------ Input rows

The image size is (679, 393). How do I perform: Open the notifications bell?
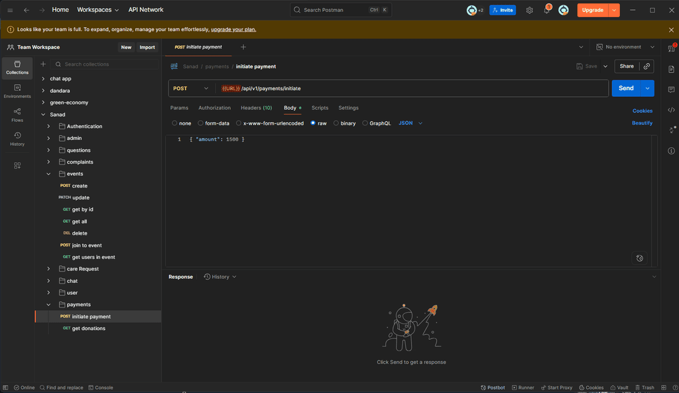546,10
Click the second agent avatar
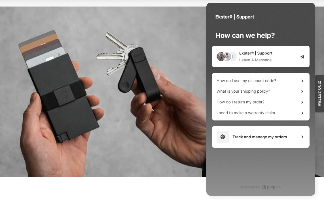This screenshot has height=200, width=324. pyautogui.click(x=228, y=57)
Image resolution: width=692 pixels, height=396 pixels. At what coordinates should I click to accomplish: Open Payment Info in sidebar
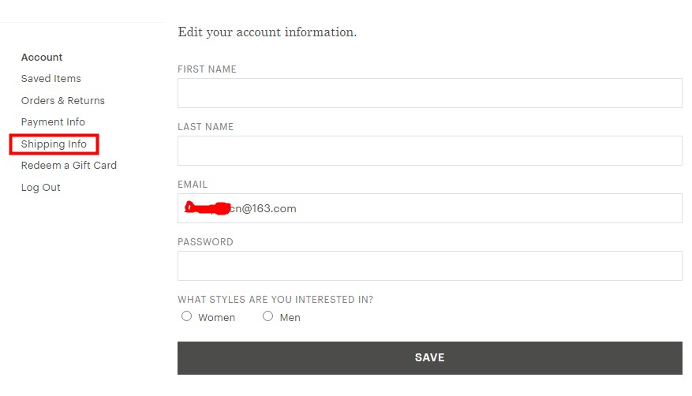pyautogui.click(x=53, y=122)
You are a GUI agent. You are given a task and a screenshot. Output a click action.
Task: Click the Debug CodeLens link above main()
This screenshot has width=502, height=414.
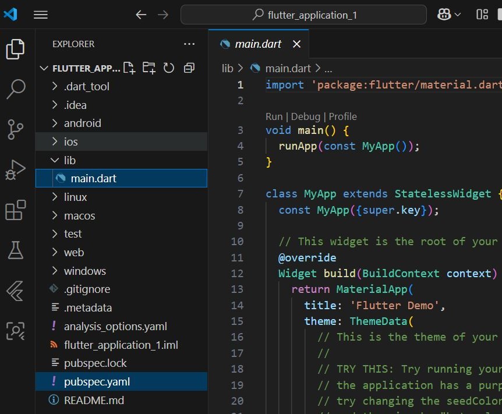pos(305,116)
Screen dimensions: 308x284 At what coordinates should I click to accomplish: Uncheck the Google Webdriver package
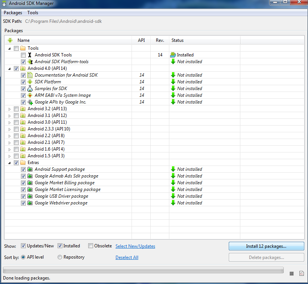(23, 203)
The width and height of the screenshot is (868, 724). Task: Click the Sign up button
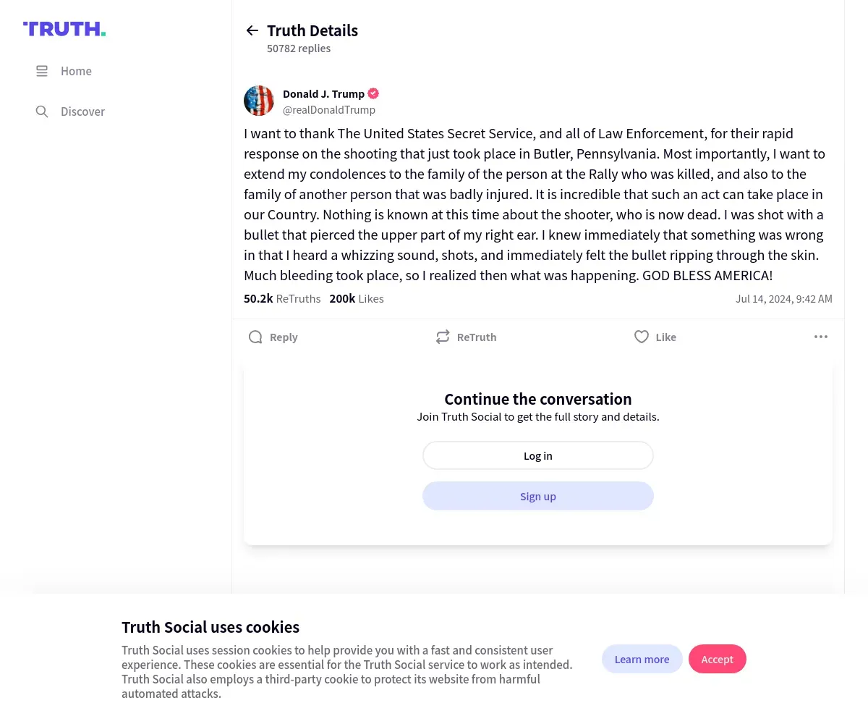click(x=538, y=496)
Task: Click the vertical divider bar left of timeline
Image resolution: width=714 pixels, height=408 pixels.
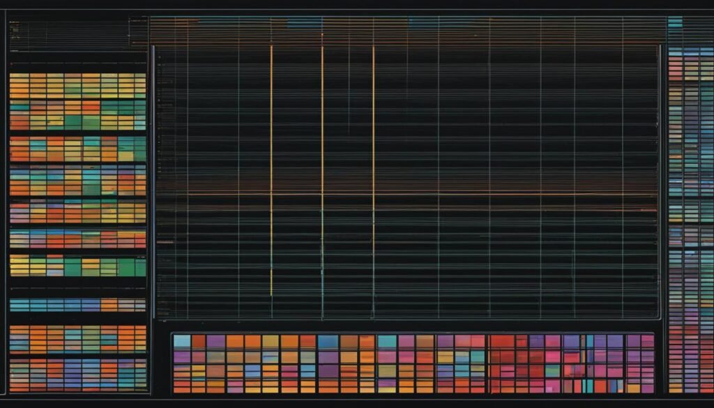Action: click(153, 181)
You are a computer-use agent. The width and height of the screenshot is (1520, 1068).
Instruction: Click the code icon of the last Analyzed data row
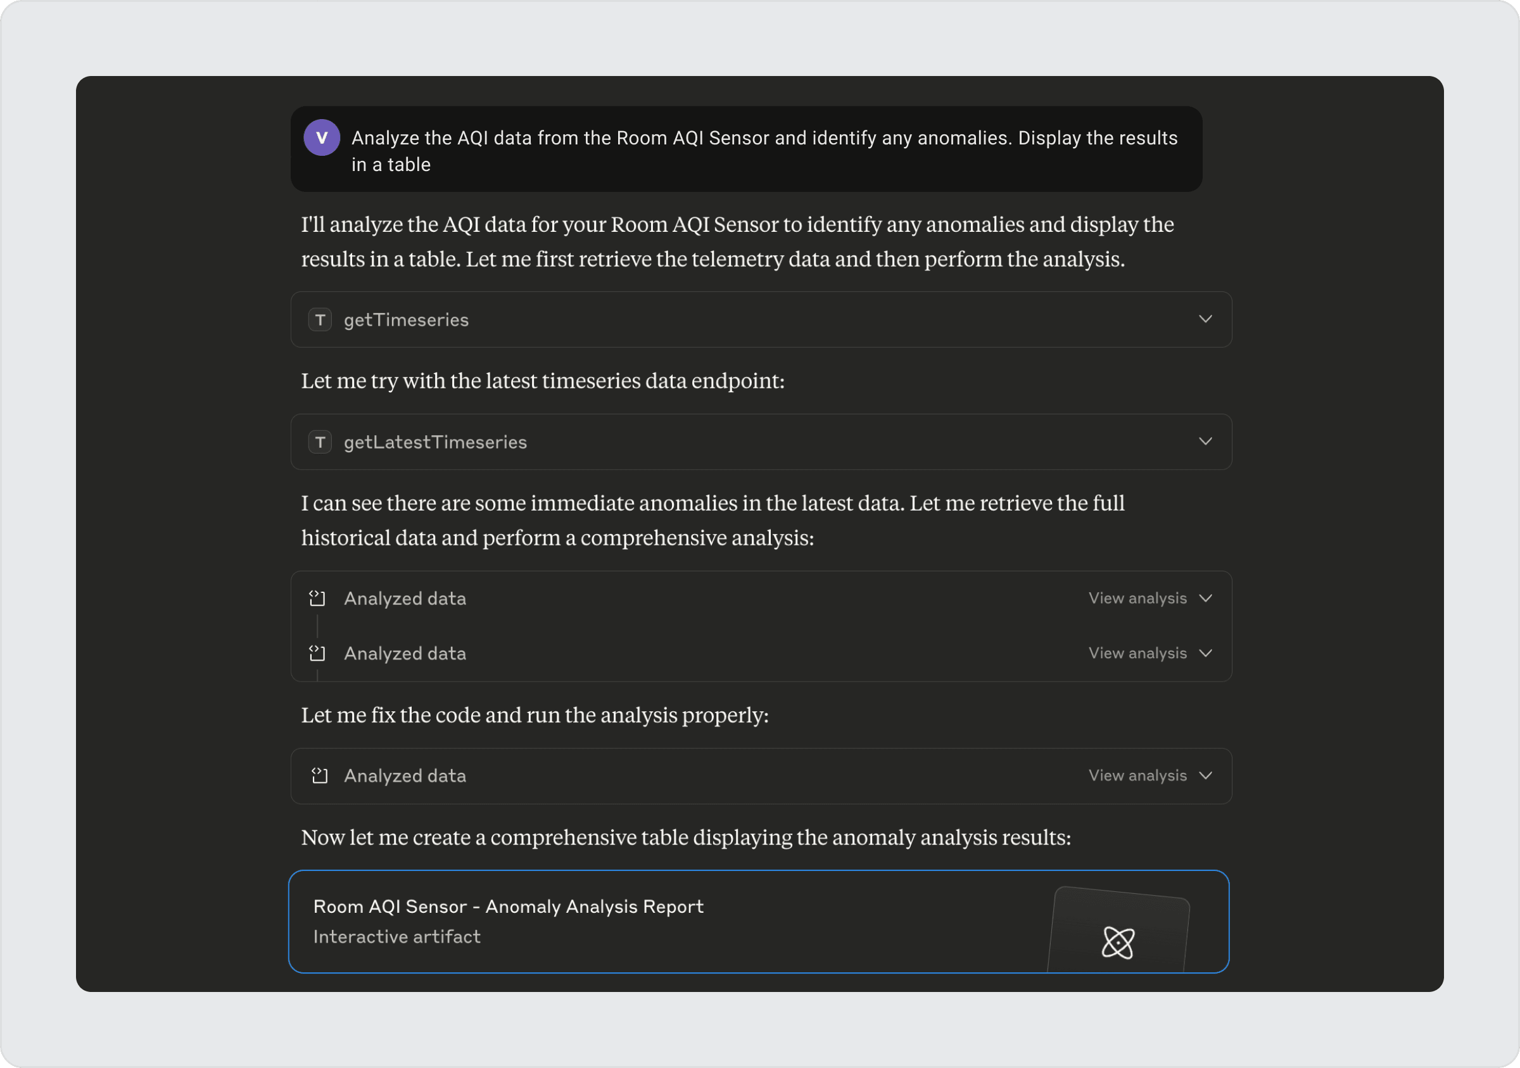click(320, 775)
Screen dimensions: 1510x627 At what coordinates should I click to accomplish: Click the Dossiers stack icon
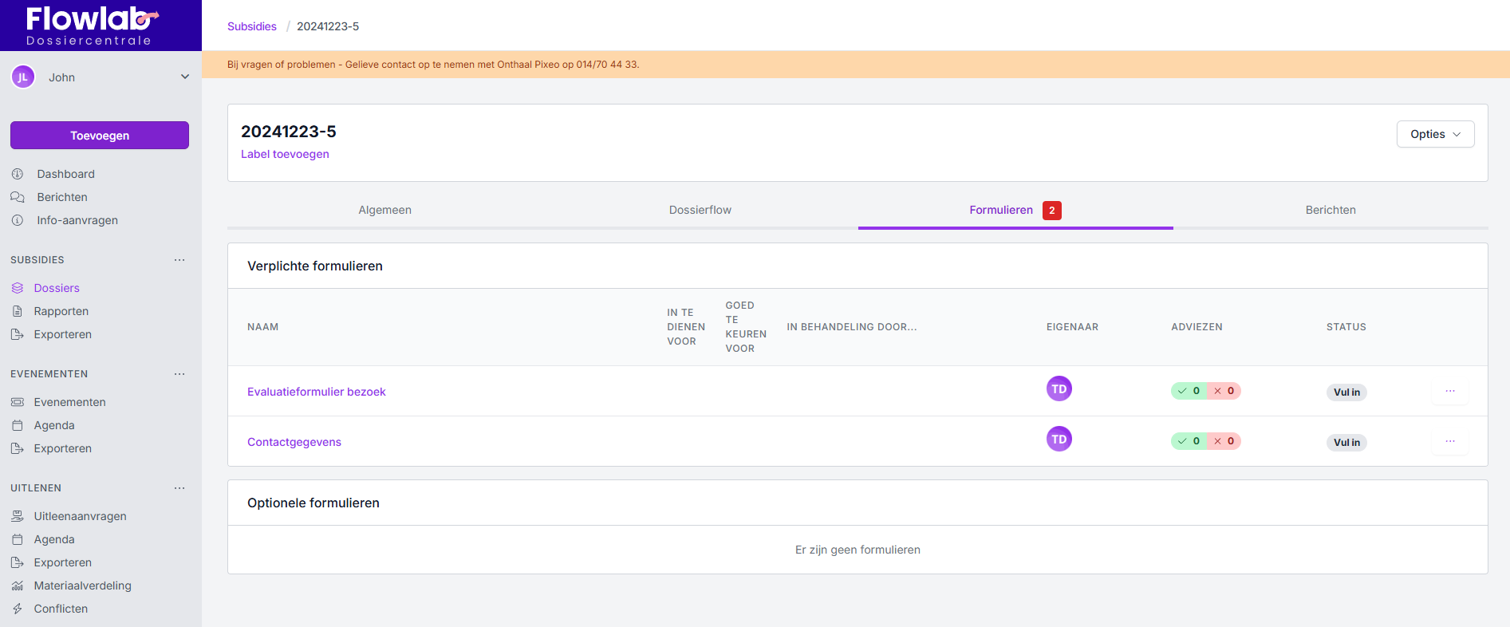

------------

▸ Written task
Please rewrite the data with "Image resolution" replaced by "Screen resolution" and everything else unchanged. Begin at the line that contains "Click the second agent avatar", stop after the line that contains "click(320, 775)", and leave the pictures out of your answer.

▸ Complete output
Click the second agent avatar
This screenshot has height=200, width=324. pyautogui.click(x=228, y=57)
Screen resolution: width=692 pixels, height=396 pixels. At what coordinates should I click to accomplish: Open Payment Info in sidebar
pyautogui.click(x=53, y=122)
You are a GUI agent. You are given a task and a screenshot. Output a click action.
Task: Click the Debug CodeLens link above main()
This screenshot has width=502, height=414.
pos(305,116)
Screen dimensions: 308x284 At what coordinates should I click to accomplish: Uncheck the Google Webdriver package
(23, 203)
The width and height of the screenshot is (868, 724). Task: Click the Sign up button
click(x=538, y=496)
Task: Click the vertical divider bar left of timeline
Screen resolution: width=714 pixels, height=408 pixels.
Action: click(153, 181)
You are a computer-use agent. The width and height of the screenshot is (1520, 1068).
Instruction: Click the code icon of the last Analyzed data row
click(320, 775)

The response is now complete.